Wednesday, August 06th, 2008 | Author:

So I was writing this tool to create a bunch of SQL statements from a data dump. Simple enough, right. And as always when you generate SQL statements, you have to make sure that the data doesn’t interfere with the SQL syntax by escaping the single quotes (and generally any binary data, but I didn’t have that). Any database gem/module/library has that built-in, of course, but I didn’t want to use that. So I said [Note: this doesn't work. Read on for the solution.]

def quote (str)
  str.gsub('\\','\\\\').gsub('\'','\\\'')
end

I read this as “replace all backslashes with double backslashes, and then replace all single quotes with a backslash and a single quote”. I added a simple test for it (yay TestUnit!):

def setup
  @m = Migrate.new
end

def test_quote
  assert_equal("I\\'m home", @m.quote("I'm home"))
end

But imagine my surprise when I got

  1) Failure:
test_quote(TestMigrate) [migration/test_migrate.rb:29]:
< "I\\'m home"> expected but was
< "Im homem home">.

Ooookay. What’s wrong here? Have I misunderstood the rules for escaping the escape sequence? It’s supposed to be easier with single quotes, but maybe I got it wrong. So I tried with double quotes:

def quote (str)
  str.gsub("\\","\\\\").gsub("'","\\'")
end

Surely this would work? Nope, it gives the exact same error. Time to look up gsub in the manual:

str.gsub(pattern, replacement) => new_str
str.gsub(pattern) {|match| block } => new_str

[…] If a string is used as the replacement, special variables from the match (such as $& and $1) cannot be substituted into it, as substitution into the string occurs before the pattern match starts. However, the sequences \1, \2, and so on [my emphasis] may be used to interpolate successive groups in the match.

“And so on”? Oh, so obviously \' (escaped \\' in the string literal) is the replacement string equivalent of $', which means everything afther the match (as all regexp hackers know). So I need to escape the backslash for regexp engine too:

def quote (str)
  str.gsub("\\","\\\\").gsub("'","\\\\'")
end

OK, the tests pass. But the code looks wrong. Four backslashes can’t work for both cases, can they? Let’s add a test case:

def test_quote
  assert_equal("I\\'m home", @m.quote("I'm home"))
  assert_equal("S\\\\N", @m.quote("S\\N"))
end

Nope, that fails. So we need this:

def quote (str)
  str.gsub("\\","\\\\\\\\").gsub("'","\\\\'")
end

Eight backslashes. Yes, the test passes, but is it worth it? Is it understandable? I don’t want comments to explain my code. Comments are good to provide a raison d’être for something, but not to explain its looks. Let’s switch to the other form of gsub:

def quote (str)
  str.gsub(/\\|'/) { |c| "\\#{c}" }
end

“If you see a backslash or a single quote, replace it with a backslash and whatever you saw.” That’s what I wanted to say anyway.

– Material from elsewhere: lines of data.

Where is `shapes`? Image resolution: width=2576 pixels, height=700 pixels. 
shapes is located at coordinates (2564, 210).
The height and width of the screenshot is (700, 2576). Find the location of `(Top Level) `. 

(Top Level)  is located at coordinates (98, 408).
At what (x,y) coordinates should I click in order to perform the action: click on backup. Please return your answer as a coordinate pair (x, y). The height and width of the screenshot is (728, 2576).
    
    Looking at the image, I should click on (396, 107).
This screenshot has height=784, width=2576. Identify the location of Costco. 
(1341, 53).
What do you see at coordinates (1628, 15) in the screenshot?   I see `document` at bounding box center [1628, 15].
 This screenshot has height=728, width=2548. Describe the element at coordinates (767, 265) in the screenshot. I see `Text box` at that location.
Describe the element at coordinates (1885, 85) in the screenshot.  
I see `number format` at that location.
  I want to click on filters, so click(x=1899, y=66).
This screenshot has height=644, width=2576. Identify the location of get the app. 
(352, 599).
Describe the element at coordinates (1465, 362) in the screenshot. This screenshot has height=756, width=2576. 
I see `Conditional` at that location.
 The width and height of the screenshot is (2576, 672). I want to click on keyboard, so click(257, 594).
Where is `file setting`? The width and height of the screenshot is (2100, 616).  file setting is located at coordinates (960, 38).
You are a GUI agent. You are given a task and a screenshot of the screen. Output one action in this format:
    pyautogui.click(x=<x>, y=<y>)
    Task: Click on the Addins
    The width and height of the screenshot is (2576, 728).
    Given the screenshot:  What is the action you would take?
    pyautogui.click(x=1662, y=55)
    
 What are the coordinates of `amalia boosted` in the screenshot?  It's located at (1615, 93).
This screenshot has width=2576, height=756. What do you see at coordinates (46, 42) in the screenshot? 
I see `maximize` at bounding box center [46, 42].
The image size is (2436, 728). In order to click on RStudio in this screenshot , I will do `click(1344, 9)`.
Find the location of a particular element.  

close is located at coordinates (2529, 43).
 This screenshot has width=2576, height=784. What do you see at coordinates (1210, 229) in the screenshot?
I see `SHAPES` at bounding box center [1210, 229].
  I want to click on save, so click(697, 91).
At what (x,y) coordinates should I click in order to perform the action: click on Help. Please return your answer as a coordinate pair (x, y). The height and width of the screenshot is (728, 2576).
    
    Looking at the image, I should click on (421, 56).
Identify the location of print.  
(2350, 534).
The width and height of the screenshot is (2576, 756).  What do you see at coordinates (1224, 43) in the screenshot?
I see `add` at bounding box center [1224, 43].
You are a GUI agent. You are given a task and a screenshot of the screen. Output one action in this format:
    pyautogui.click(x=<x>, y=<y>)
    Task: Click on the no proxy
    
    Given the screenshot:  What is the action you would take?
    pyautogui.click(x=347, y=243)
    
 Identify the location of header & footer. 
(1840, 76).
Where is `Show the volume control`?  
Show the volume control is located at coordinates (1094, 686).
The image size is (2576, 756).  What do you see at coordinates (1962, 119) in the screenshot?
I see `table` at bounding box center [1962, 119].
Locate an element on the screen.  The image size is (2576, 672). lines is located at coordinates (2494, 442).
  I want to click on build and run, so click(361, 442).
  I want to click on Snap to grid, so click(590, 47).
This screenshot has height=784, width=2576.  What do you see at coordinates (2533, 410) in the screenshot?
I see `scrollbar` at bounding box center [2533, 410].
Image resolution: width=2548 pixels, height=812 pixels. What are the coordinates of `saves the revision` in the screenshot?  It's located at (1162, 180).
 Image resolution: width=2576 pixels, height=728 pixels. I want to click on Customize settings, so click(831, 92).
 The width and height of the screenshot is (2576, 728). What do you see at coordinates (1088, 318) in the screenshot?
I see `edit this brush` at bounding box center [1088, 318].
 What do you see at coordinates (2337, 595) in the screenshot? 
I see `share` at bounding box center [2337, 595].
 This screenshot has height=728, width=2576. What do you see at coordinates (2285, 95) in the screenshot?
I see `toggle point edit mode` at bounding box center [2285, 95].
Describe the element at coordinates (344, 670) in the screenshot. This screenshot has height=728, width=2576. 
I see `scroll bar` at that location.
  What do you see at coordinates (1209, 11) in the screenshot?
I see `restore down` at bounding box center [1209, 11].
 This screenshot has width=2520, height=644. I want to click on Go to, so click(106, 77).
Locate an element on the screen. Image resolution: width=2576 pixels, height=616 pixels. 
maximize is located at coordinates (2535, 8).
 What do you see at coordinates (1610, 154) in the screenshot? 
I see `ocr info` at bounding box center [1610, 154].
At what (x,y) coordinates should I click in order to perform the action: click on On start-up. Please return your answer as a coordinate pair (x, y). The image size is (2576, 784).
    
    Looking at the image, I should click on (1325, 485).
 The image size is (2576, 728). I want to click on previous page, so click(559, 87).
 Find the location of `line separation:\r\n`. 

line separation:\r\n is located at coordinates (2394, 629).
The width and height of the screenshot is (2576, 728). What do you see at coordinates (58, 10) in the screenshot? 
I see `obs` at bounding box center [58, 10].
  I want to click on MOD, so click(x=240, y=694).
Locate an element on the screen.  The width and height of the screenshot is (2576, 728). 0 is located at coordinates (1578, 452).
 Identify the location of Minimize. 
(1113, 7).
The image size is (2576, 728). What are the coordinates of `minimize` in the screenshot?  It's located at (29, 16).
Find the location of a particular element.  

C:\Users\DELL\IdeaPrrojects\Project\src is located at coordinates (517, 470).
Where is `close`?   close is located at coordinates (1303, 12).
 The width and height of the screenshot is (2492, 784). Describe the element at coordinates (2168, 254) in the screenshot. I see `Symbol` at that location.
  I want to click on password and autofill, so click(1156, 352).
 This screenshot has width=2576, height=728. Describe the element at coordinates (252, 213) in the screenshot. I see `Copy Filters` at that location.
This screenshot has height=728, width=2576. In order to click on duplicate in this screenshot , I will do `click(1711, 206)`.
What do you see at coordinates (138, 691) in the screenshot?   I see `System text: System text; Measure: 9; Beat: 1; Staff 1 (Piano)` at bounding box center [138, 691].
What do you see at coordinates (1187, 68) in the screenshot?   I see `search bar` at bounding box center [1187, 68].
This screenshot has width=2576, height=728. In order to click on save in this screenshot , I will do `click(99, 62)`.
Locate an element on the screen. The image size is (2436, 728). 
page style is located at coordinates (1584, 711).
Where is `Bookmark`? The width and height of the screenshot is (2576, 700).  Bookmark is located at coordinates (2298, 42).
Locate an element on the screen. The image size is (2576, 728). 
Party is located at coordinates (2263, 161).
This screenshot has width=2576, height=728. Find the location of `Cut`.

Good. But I wrote this in Markdown, so now I have to generate the HTML and the go through it and make sure that I restore whatever backslashes Markdown ate. (It turns out it didn’t eat any. TextMate has a Markdown Preview function that ate a lot of backslashes, but when I said “Convert to HTML” it didn’t eat any at all. Go figure.)

Category: Ruby
You can follow any responses to this entry through the RSS 2.0 feed. Both comments and pings are currently closed.

9 Responses

  1. 1
    Dave 

    Hello,

    thanks very much for the post – I was driving myself mad with this trying to work out why my efforts to escape single quotes weren’t working. Now it works nicely. :-)

    As an aside, it turns out that in Rails (which is where I’m coding this) there’s an “escape_javascript” function which does it for you, although I might leave the gsub line in instead to remind me how annoying it was to get it working…

    Cheers
    Dave

  2. 2
    ras 

    awwwwwwwww

    Scanned this 2 hours ago and thought: nice, a solution in the beginning of the post.

    Now I see it’s actually the problem. :s

  3. 3
    Jonathan 

    Argh!!! Thank you!!

  4. 4
    Elvi B 

    amazing! Thanks so much for the explanation. This was a crazy one to track down.

  5. 5
    DJ 

    Cool. Thanks!

  6. Eight backlashes? haha that is crazy. im using the same as dave, escape_javascript. it has been pretty good for me. best of luck to you!

  7. 7
    Diego 

    I’m soooo glad I found this before I tried anything myself! Lol. thanks google! and Vrensk of course!

  8. 8
    Fhou 

    Thank you so much!

  9. Appreciate it for this tremendous post, I am glad I found this website on yahoo.